Java Program to Solve any Linear Equations

Posted on by
This is java program to solve the system of linear equations. This can be done by first representing equations(vectors) to matrix form, then finding the inverse of the matrix formed by the coefficients of variable and multiplying it with constants.

Here is the source code of the Java Program to Solve any Linear Equation in One Variable. The Java program is successfully compiled and run on a Windows system. The program output is also shown below. 

  1. //This is a sample program to solve the linear equations.
  2. import java.util.Scanner;
  3.  
  4. public class Solve_Linear_Equation 
  5. {
  6.     public static void main(String args[])
  7.     {
  8.         char []var = {'x', 'y', 'z', 'w'};
  9.         System.out.println("Enter the number of variables in the equations: ");
  10.         Scanner input = new Scanner(System.in);
  11.         int n = input.nextInt();
  12.         System.out.println("Enter the coefficients of each variable for each equations");
  13.         System.out.println("ax + by + cz + ... = d");
  14.         double [][]mat = new double[n][n];
  15.         double [][]constants = new double[n][1];
  16.         //input
  17.         for(int i=0; i<n; i++)
  18.         {
  19.             for(int j=0; j<n; j++)
  20.             {
  21.                 mat[i][j] = input.nextDouble();
  22.             }
  23.             constants[i][0] = input.nextDouble();
  24.         }
  25.         //Matrix representation
  26.         for(int i=0; i<n; i++)
  27.         {
  28.             for(int j=0; j<n; j++)
  29.             {
  30.                 System.out.print(" "+mat[i][j]);
  31.             }
  32.             System.out.print("  "+ var[i]);
  33.             System.out.print("  =  "+ constants[i][0]);
  34.             System.out.println();
  35.         }
  36.         //inverse of matrix mat[][]
  37.         double inverted_mat[][] = invert(mat);
  38.         System.out.println("The inverse is: ");
  39.         for (int i=0; i<n; ++i) 
  40.         {
  41.             for (int j=0; j<n; ++j)

## SUPPLIED DATA
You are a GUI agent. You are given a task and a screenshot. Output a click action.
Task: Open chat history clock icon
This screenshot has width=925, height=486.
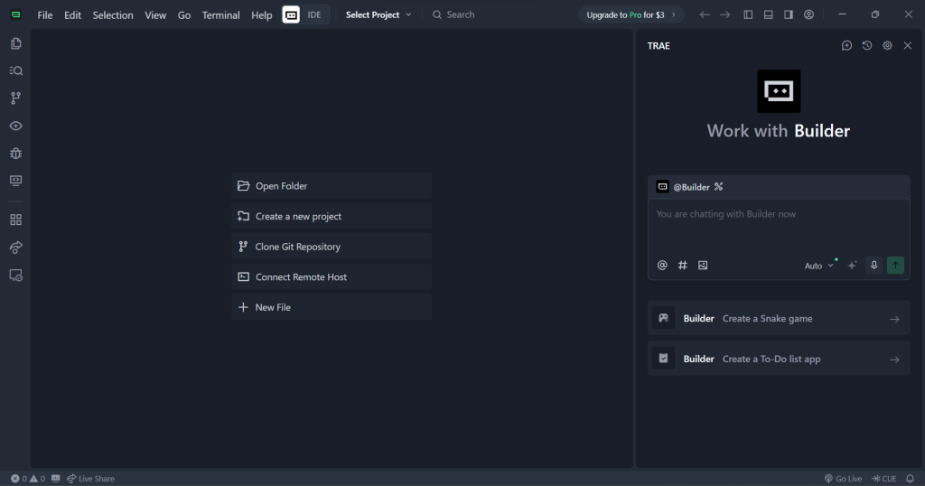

## STATED PROBLEM 1
Do these statements agree with the Java linear-equations page above? (a) The program was compiled and run on a Windows system. (b) The array of variable names holds 'x', 'y', 'z' and 'w'. (c) The method solves the system by Gaussian elimination. For each, answer yes or no and quote the deciding words of the page.
## STATED PROBLEM 2
On the Java linear-equations page, what is the name of the class that the program declares?
## STATED PROBLEM 3
Write the next part of the Java linear-equations program, starting right after its last line shown.

## EXERCISE RESULT 1
(a) Yes: "The Java program is successfully compiled and run on a Windows system."
(b) Yes: "char []var = {'x', 'y', 'z', 'w'};"
(c) No: "finding the inverse of the matrix formed by the coefficients of variable and multiplying it with constants."

## EXERCISE RESULT 2
Solve_Linear_Equation

## EXERCISE RESULT 3
  42.             {
  43.                 System.out.print(inverted_mat[i][j]+"  ");
  44.             }
  45.             System.out.println();
  46.         }
  47.         //Multiplication of mat inverse and constants
  48.         double result[][] = new double[n][1];
  49.         for (int i = 0; i < n; i++) 
  50.         {
  51.             for (int j = 0; j < 1; j++) 
  52.             {
  53.                 for (int k = 0; k < n; k++)
  54.                 {	 
  55.                     result[i][j] = result[i][j] + inverted_mat[i][k] * constants[k][j];
  56.                 }
  57.             }
  58.         }
  59.         System.out.println("The product is:");
  60.         for(int i=0; i<n; i++)
  61.         {
  62.             System.out.println(result[i][0] + " ");
  63.         }
  64.         input.close();
  65.  
  66.     }
  67.  
  68.     public static double[][] invert(double a[][]) 
  69.     {
  70.         int n = a.length;
  71.         double x[][] = new double[n][n];
  72.         double b[][] = new double[n][n];
  73.         int index[] = new int[n];
  74.         for (int i=0; i<n; ++i) 
  75.             b[i][i] = 1;
  76.  
  77.  // Transform the matrix into an upper triangle
  78.         gaussian(a, index);
  79.  
  80.  // Update the matrix b[i][j] with the ratios stored
  81.         for (int i=0; i<n-1; ++i)
  82.             for (int j=i+1; j<n; ++j)
  83.                 for (int k=0; k<n; ++k)
  84.                     b[index[j]][k]
  85.                     	    -= a[index[j]][i]*b[index[i]][k];
  86.  
  87.  // Perform backward substitutions
  88.         for (int i=0; i<n; ++i)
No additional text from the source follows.